• _ABOUT THIS EXERCISE_:
For each entry below, output it exactly as it stands.

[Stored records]
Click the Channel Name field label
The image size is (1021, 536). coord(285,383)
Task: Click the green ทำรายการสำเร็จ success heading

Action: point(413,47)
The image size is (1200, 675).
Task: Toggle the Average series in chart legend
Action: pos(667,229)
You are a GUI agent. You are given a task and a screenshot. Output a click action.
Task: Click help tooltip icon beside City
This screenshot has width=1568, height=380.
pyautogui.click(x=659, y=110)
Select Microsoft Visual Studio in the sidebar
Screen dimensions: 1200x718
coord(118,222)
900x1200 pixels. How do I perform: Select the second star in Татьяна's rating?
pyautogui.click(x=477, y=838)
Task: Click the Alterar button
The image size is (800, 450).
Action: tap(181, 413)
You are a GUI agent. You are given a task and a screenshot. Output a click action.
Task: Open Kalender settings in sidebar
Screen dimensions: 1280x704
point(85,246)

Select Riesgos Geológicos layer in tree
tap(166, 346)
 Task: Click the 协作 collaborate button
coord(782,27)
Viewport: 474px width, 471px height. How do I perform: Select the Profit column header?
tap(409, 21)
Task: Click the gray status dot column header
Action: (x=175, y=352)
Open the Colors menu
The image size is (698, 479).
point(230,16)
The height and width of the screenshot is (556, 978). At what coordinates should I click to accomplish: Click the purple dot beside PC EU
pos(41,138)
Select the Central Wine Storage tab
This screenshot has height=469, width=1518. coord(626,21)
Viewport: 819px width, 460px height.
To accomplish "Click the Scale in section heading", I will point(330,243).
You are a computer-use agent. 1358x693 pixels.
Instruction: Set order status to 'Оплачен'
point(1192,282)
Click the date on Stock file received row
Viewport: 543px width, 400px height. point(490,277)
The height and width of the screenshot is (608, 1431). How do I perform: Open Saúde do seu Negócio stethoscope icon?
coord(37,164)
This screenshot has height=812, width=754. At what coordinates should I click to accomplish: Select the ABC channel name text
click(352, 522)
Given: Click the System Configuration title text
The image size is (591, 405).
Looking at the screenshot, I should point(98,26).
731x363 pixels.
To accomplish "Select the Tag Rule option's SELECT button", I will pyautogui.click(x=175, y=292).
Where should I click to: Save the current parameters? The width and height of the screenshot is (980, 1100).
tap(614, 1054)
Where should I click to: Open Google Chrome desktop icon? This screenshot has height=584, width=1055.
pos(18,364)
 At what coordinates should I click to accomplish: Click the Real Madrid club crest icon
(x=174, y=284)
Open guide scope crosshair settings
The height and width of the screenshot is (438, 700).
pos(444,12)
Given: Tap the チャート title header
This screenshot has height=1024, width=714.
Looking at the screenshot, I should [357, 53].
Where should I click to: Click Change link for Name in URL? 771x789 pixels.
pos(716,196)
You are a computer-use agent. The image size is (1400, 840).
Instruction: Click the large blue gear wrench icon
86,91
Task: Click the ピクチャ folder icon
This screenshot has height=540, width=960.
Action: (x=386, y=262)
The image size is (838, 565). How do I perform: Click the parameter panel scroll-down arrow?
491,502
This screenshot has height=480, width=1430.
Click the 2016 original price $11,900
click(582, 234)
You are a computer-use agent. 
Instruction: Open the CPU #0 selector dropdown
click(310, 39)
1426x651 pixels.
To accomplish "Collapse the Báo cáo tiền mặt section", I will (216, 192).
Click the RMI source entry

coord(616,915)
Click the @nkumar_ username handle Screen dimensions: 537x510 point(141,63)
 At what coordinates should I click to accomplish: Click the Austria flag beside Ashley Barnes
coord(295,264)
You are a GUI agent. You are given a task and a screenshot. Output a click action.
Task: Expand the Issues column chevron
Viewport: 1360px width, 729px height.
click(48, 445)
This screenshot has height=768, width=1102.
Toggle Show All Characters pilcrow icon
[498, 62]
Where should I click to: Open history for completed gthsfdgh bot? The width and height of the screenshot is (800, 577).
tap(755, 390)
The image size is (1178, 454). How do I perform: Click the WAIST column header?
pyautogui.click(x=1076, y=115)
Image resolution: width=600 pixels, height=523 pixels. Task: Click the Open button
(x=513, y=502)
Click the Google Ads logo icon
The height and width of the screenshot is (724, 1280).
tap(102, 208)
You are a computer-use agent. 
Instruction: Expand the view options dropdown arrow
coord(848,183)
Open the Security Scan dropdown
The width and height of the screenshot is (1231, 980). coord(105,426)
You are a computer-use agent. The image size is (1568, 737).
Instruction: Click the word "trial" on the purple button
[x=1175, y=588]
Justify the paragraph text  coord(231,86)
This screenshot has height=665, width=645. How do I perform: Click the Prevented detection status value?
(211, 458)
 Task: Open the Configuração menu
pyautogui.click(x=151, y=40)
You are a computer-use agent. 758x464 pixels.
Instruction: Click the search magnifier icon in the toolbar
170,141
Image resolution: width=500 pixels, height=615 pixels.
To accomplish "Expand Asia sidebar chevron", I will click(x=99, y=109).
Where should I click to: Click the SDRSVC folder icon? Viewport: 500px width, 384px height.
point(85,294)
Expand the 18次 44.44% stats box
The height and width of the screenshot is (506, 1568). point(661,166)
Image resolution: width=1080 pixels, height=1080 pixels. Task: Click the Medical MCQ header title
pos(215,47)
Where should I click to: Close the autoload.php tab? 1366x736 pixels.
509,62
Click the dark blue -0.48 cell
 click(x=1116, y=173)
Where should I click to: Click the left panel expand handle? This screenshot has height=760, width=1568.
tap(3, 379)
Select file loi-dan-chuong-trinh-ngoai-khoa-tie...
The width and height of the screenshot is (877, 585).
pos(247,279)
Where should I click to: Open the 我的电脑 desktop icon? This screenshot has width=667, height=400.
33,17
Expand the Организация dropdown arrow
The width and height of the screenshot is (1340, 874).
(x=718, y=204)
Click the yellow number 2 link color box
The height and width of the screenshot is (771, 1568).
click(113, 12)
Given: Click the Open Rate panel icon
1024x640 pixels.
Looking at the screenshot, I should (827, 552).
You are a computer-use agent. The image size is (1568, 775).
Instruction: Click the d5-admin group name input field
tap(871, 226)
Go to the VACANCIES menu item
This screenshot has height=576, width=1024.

• _THE COMPLETED TASK_:
Click the Channel Name field label
The image size is (1021, 536). coord(285,383)
Task: Click the green ทำรายการสำเร็จ success heading

Action: point(413,47)
The image size is (1200, 675).
Task: Toggle the Average series in chart legend
Action: pos(667,229)
You are a GUI agent. You are given a task and a screenshot. Output a click action.
Task: Click help tooltip icon beside City
This screenshot has width=1568, height=380.
pyautogui.click(x=659, y=110)
Select Microsoft Visual Studio in the sidebar
Screen dimensions: 1200x718
coord(118,222)
900x1200 pixels. How do I perform: Select the second star in Татьяна's rating?
pyautogui.click(x=477, y=838)
Task: Click the Alterar button
The image size is (800, 450).
Action: tap(181, 413)
You are a GUI agent. You are given a task and a screenshot. Output a click action.
Task: Open Kalender settings in sidebar
Screen dimensions: 1280x704
point(85,246)

Select Riesgos Geológicos layer in tree
tap(166, 346)
 Task: Click the 协作 collaborate button
coord(782,27)
Viewport: 474px width, 471px height. How do I perform: Select the Profit column header?
tap(409, 21)
Task: Click the gray status dot column header
Action: (x=175, y=352)
Open the Colors menu
The image size is (698, 479).
point(230,16)
The height and width of the screenshot is (556, 978). At what coordinates should I click to accomplish: Click the purple dot beside PC EU
pos(41,138)
Select the Central Wine Storage tab
This screenshot has height=469, width=1518. coord(626,21)
Viewport: 819px width, 460px height.
To accomplish "Click the Scale in section heading", I will point(330,243).
You are a computer-use agent. 1358x693 pixels.
Instruction: Set order status to 'Оплачен'
point(1192,282)
Click the date on Stock file received row
Viewport: 543px width, 400px height. point(490,277)
The height and width of the screenshot is (608, 1431). How do I perform: Open Saúde do seu Negócio stethoscope icon?
coord(37,164)
This screenshot has height=812, width=754. At what coordinates should I click to accomplish: Select the ABC channel name text
click(352, 522)
Given: Click the System Configuration title text
The image size is (591, 405).
Looking at the screenshot, I should point(98,26).
731x363 pixels.
To accomplish "Select the Tag Rule option's SELECT button", I will pyautogui.click(x=175, y=292).
Where should I click to: Save the current parameters? The width and height of the screenshot is (980, 1100).
tap(614, 1054)
Where should I click to: Open Google Chrome desktop icon? This screenshot has height=584, width=1055.
pos(18,364)
 At what coordinates should I click to accomplish: Click the Real Madrid club crest icon
(x=174, y=284)
Open guide scope crosshair settings
The height and width of the screenshot is (438, 700).
pos(444,12)
Given: Tap the チャート title header
This screenshot has height=1024, width=714.
Looking at the screenshot, I should [357, 53].
Where should I click to: Click Change link for Name in URL? 771x789 pixels.
pos(716,196)
You are a computer-use agent. The image size is (1400, 840).
Instruction: Click the large blue gear wrench icon
86,91
Task: Click the ピクチャ folder icon
This screenshot has height=540, width=960.
Action: (x=386, y=262)
The image size is (838, 565). How do I perform: Click the parameter panel scroll-down arrow?
491,502
This screenshot has height=480, width=1430.
Click the 2016 original price $11,900
click(582, 234)
You are a computer-use agent. 
Instruction: Open the CPU #0 selector dropdown
click(310, 39)
1426x651 pixels.
To accomplish "Collapse the Báo cáo tiền mặt section", I will (216, 192).
Click the RMI source entry

coord(616,915)
Click the @nkumar_ username handle Screen dimensions: 537x510 point(141,63)
 At what coordinates should I click to accomplish: Click the Austria flag beside Ashley Barnes
coord(295,264)
You are a GUI agent. You are given a task and a screenshot. Output a click action.
Task: Expand the Issues column chevron
Viewport: 1360px width, 729px height.
click(48, 445)
This screenshot has height=768, width=1102.
Toggle Show All Characters pilcrow icon
[498, 62]
Where should I click to: Open history for completed gthsfdgh bot? The width and height of the screenshot is (800, 577).
tap(755, 390)
The image size is (1178, 454). How do I perform: Click the WAIST column header?
pyautogui.click(x=1076, y=115)
Image resolution: width=600 pixels, height=523 pixels. Task: Click the Open button
(x=513, y=502)
Click the Google Ads logo icon
The height and width of the screenshot is (724, 1280).
tap(102, 208)
You are a computer-use agent. 
Instruction: Expand the view options dropdown arrow
coord(848,183)
Open the Security Scan dropdown
The width and height of the screenshot is (1231, 980). coord(105,426)
You are a computer-use agent. The image size is (1568, 737).
Instruction: Click the word "trial" on the purple button
[x=1175, y=588]
Justify the paragraph text  coord(231,86)
This screenshot has height=665, width=645. How do I perform: Click the Prevented detection status value?
(211, 458)
 Task: Open the Configuração menu
pyautogui.click(x=151, y=40)
You are a computer-use agent. 758x464 pixels.
Instruction: Click the search magnifier icon in the toolbar
170,141
Image resolution: width=500 pixels, height=615 pixels.
To accomplish "Expand Asia sidebar chevron", I will click(x=99, y=109).
Where should I click to: Click the SDRSVC folder icon? Viewport: 500px width, 384px height.
point(85,294)
Expand the 18次 44.44% stats box
The height and width of the screenshot is (506, 1568). point(661,166)
Image resolution: width=1080 pixels, height=1080 pixels. Task: Click the Medical MCQ header title
pos(215,47)
Where should I click to: Close the autoload.php tab? 1366x736 pixels.
509,62
Click the dark blue -0.48 cell
 click(x=1116, y=173)
Where should I click to: Click the left panel expand handle? This screenshot has height=760, width=1568.
tap(3, 379)
Select file loi-dan-chuong-trinh-ngoai-khoa-tie...
The width and height of the screenshot is (877, 585).
pos(247,279)
Where should I click to: Open the 我的电脑 desktop icon? This screenshot has width=667, height=400.
33,17
Expand the Организация dropdown arrow
The width and height of the screenshot is (1340, 874).
(x=718, y=204)
Click the yellow number 2 link color box
The height and width of the screenshot is (771, 1568).
click(113, 12)
Given: Click the Open Rate panel icon
1024x640 pixels.
Looking at the screenshot, I should (827, 552).
You are a computer-use agent. The image size is (1568, 775).
Instruction: Click the d5-admin group name input field
tap(871, 226)
Go to the VACANCIES menu item
This screenshot has height=576, width=1024.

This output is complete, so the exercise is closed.